I think we'll continue to see new startups in existing and new verticals that aim to create this on-demand experience. We're still in the early years of this space and a telling statistic will be how many of these companies are still around in the next three years.
Button and The On Demand Economy recently put together a mobile consumer survey, with some particularly interesting findings:
- on a weekly basis, consumers use only 1/4 of all the apps installed on their phone
- with the exception of Uber, 45% or less of people knew any of these apps (in fact, of the apps shown on the list, even I hadn't heard of one of them)

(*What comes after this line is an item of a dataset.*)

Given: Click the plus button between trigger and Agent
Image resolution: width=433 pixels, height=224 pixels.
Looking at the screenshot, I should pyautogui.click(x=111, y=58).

- 85% of users that have ever purchased on mobile do so at least once a week
To me, what this says is that a few apps will quickly float to the top and maintain that level of stickiness. The rest will be relegated off the phone's first screen and quickly forgotten about because they lack one or both of the two critical pillars in the on-demand world.
When it comes to on-demand services, there are two key drivers of success - frequency and immediacy. A successful company either becomes the primary choice for actions which people already take frequently, or it creates frequency where it didn't previously exist (much harder!).
For example, through introducing UberX, Uber successfully broadened the space of the market and introduced it as an alternative to walking, public transportation and driving yourself. Did it actually make people want to go out more? Maybe. But regardless of whether it changed the absolute number of social interactions, it became a larger percentage of the already existing need for regular transportation.
In a different vein, Airbnb made travel a much more attractive proposition by lowering the prices, encouraging travelers to either stay longer or travel more. An Airbnb study shows that the average San Francisco hotel guest visits for 3.5 days and spends $840, while the average San Francisco Airbnb guest visits for 5.5 days and spends $1,045. While they're spending more overall, on a per-day basis, Airbnb visitors are spending $50 less/day for their experience. Other cities have similar metrics. I would also think that Airbnb availability means people are more willing to travel to multiple places for shorter periods of time (e.g. an overnight stay on a weekend). And overall, there is a large marketplace of travelers who travel around the world throughout the year.
Time will tell who has long-term viability but looking at the frequency and immediacy factors can provide a quick way to evaluate new startups in this space.